TASK GOAL
Nothing outside the stretch is wanted. Repeat exactly the lines of the listing below from the one that contains "Click the Log In button" through the one that contains "This screenshot has height=660, width=373.", both ends included.

INPUT DATA

[Start of Attachment]

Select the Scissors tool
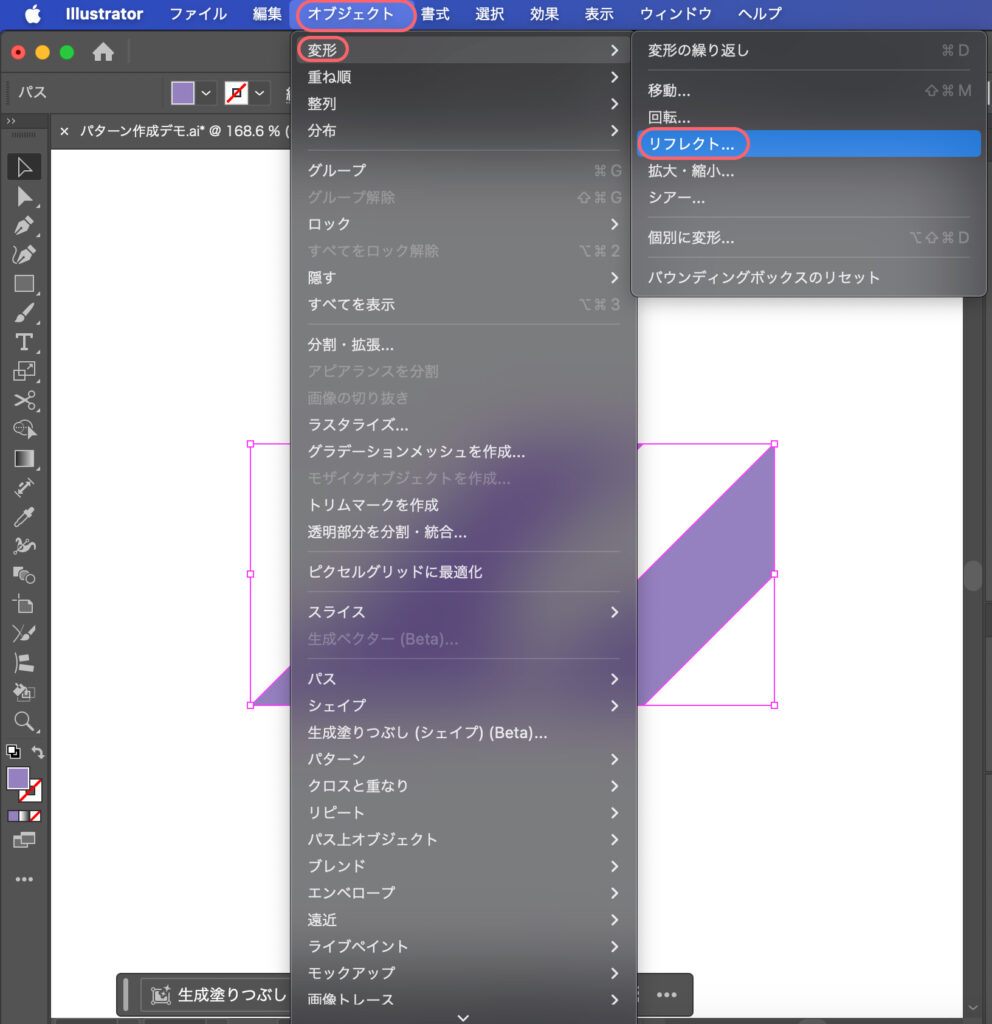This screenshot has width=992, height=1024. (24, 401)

[End of Attachment]
[Start of Attachment]

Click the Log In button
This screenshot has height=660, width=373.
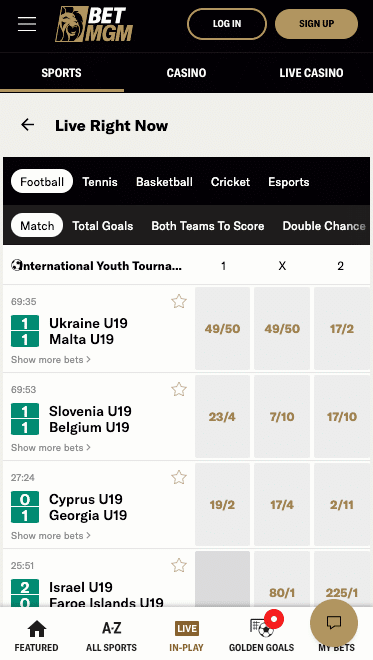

[End of Attachment]
[Start of Attachment]

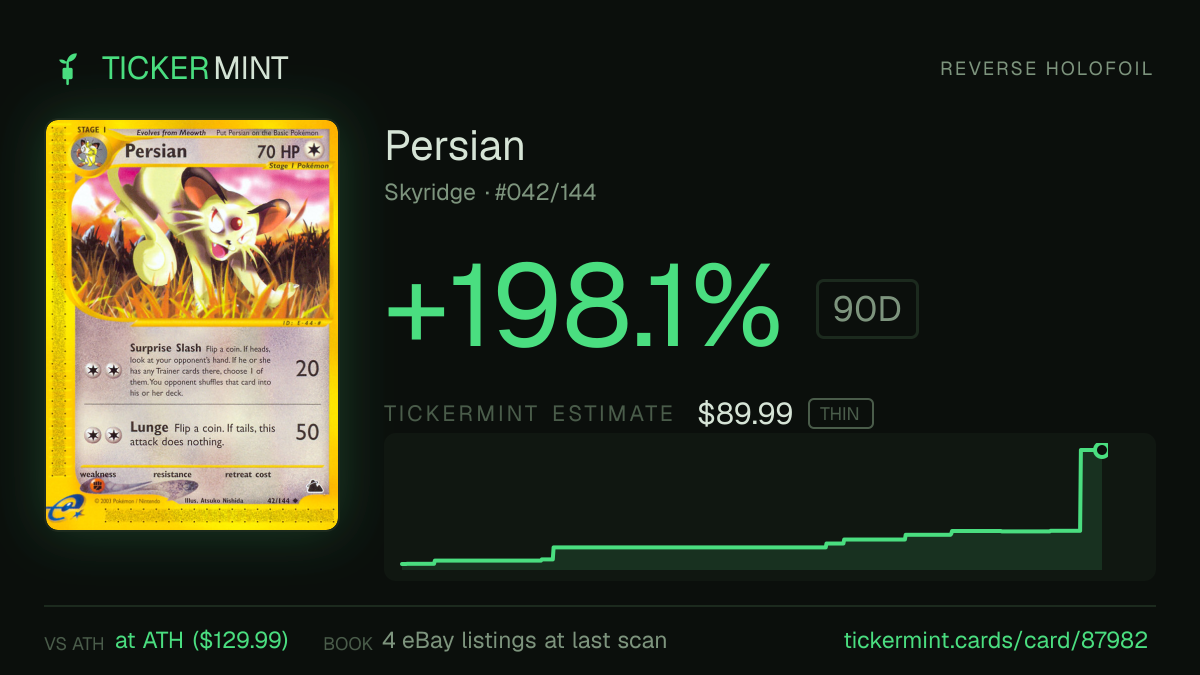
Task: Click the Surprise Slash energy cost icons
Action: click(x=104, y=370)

[End of Attachment]

OUTPUT BELOW
Click the Log In button
This screenshot has height=660, width=373.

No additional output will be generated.